The International Monetary Fund overwhelmingly approved a plan today to boost the voting shares of China and three other emerging economic giants to better reflect their clout in the world economy.
The blueprint will be followed by a second stage of broader reforms by 2008 to make the fund's governance more representative of its 184-strong membership.
The plan, which IMF Managing Director Rodrigo Rato says will usher in the biggest shake-up in the fund in a generation, had drawn fire from some countries that fear losing power and others upset they will not gain enough influence.
But German Finance Minister Peer Steinbrueck told reporters the plan had won 90.6 per cent approval. The proposal needed 85 per cent support to go ahead. "I think it is an important and a very good result that 90.6 per cent of the IMF members have approved the ad hoc quota increase for China, South Korea, Mexico and Turkey," he said.
"Otherwise, it would have cast a shadow over the IMF meeting." The overhaul aims to correct the under-representation of countries such as China, which has fewer votes than Belgium or the Netherlands even though its economy, the world's fourth-largest, is twice their combined size.
But the plan has exposed deep divisions in an agency searching for a new role in a world where fewer countries are turning to it for emergency loans and big countries are all too often ignoring its policy advice.
India, Argentina, Egypt and Brazil said the plan did not give them enough power. Others objected that they would lose influence.
As the votes on the reform plan were being tallied, finance ministers backed a controversial new World Bank strategy for tackling corruption and warned against a borrowing binge by poor countries that could plunge them into a new debt crisis.
After lengthy haggling behind the scenes, ministers authorised World Bank President Paul Wolfowitz to press ahead with a campaign against graft that he has put at the heart of the Washington-based lender's activities.
But, in a reflection of concern among some countries that Mr Wolfowitz is being over-zealous, ministers said their representatives on the bank's board would oversee implementation of the strategy and asked for a progress report next April.

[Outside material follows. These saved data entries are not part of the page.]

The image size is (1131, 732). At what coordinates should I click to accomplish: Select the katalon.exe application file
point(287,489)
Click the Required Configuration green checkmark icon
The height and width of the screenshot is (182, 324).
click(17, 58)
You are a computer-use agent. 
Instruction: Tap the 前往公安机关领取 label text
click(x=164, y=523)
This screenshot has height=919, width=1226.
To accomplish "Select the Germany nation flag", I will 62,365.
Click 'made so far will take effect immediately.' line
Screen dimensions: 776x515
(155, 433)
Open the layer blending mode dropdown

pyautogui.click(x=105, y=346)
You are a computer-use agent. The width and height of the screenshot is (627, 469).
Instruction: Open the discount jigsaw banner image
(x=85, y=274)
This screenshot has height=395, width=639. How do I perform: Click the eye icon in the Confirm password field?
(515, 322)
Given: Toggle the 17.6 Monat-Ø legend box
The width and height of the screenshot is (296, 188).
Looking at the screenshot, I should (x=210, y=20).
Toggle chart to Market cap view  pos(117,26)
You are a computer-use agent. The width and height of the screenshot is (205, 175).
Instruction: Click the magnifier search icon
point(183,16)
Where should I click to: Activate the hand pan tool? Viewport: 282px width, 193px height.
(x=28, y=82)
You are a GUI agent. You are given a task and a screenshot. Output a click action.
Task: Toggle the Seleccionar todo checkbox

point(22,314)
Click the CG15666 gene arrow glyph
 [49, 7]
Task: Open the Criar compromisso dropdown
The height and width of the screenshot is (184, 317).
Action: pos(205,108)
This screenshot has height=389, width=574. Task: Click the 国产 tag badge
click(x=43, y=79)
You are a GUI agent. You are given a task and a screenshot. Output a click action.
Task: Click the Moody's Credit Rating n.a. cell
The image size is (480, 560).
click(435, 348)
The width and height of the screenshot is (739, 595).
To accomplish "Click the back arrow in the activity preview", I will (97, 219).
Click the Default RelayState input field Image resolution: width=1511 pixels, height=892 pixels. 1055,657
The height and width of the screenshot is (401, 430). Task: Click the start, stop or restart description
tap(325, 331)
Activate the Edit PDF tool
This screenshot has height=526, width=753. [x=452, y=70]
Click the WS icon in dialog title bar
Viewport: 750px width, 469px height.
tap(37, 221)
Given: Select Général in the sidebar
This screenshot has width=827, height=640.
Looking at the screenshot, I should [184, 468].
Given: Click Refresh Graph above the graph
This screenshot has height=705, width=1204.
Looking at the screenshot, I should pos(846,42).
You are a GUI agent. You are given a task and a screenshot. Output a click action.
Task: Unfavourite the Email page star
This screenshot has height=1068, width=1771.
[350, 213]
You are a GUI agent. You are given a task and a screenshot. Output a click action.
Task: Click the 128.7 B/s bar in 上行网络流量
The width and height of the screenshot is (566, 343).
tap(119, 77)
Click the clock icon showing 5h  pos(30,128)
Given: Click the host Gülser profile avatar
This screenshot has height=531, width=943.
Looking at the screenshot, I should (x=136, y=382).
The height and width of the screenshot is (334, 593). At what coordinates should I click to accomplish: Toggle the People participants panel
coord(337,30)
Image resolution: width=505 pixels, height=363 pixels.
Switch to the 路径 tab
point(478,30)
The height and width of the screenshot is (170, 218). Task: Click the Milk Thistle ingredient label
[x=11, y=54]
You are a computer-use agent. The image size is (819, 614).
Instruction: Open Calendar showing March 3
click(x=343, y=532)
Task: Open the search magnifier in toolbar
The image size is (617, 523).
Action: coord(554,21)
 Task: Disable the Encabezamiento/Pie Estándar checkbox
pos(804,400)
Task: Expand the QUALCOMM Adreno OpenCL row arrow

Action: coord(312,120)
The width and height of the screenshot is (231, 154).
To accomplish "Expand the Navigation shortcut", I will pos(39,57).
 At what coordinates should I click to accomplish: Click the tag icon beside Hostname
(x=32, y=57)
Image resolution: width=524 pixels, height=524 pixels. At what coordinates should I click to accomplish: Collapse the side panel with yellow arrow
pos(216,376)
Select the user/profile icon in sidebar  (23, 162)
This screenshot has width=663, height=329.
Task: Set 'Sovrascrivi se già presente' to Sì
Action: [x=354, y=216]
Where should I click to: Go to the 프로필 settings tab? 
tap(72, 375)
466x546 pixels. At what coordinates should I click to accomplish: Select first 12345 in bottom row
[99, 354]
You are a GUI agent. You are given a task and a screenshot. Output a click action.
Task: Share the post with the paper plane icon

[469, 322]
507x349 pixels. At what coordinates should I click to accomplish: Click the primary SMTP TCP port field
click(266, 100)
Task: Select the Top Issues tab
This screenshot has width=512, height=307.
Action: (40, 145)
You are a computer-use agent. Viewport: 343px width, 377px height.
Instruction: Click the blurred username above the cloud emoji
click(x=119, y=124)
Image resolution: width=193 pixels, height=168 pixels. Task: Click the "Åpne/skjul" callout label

Britain, France and Germany in particular have voiced concern that the crusade against corruption is slowing the flow of loans and punishing the poor. Hilary Benn, Britain's development secretary, told reporters he was very pleased with the outcome.
"It's clear that the board oversees its development," he said of the strategy. The issue of corruption has been a lightning rod for broader dissatisfaction with Mr Wolfowitz, who pledged to cooperate with his board to implement a plan that he called a major step forward.
"We want to work to develop transparent, predictable, objective standards so people know what to expect. We want to get the proportions right," he told a news conference.
The comments were a rebuttal of critics who say the bank acted arbitrarily in suspending loans to countries including Kenya, Bangladesh, India and Cameroon. Wolfowitz made no apologies for fighting corruption.
"It is of fundamental importance. It is about making certain that money goes to schools and textbooks for children, medicines for mothers and creating job opportunities for the poor - not to line the pockets of the rich and powerful," he said.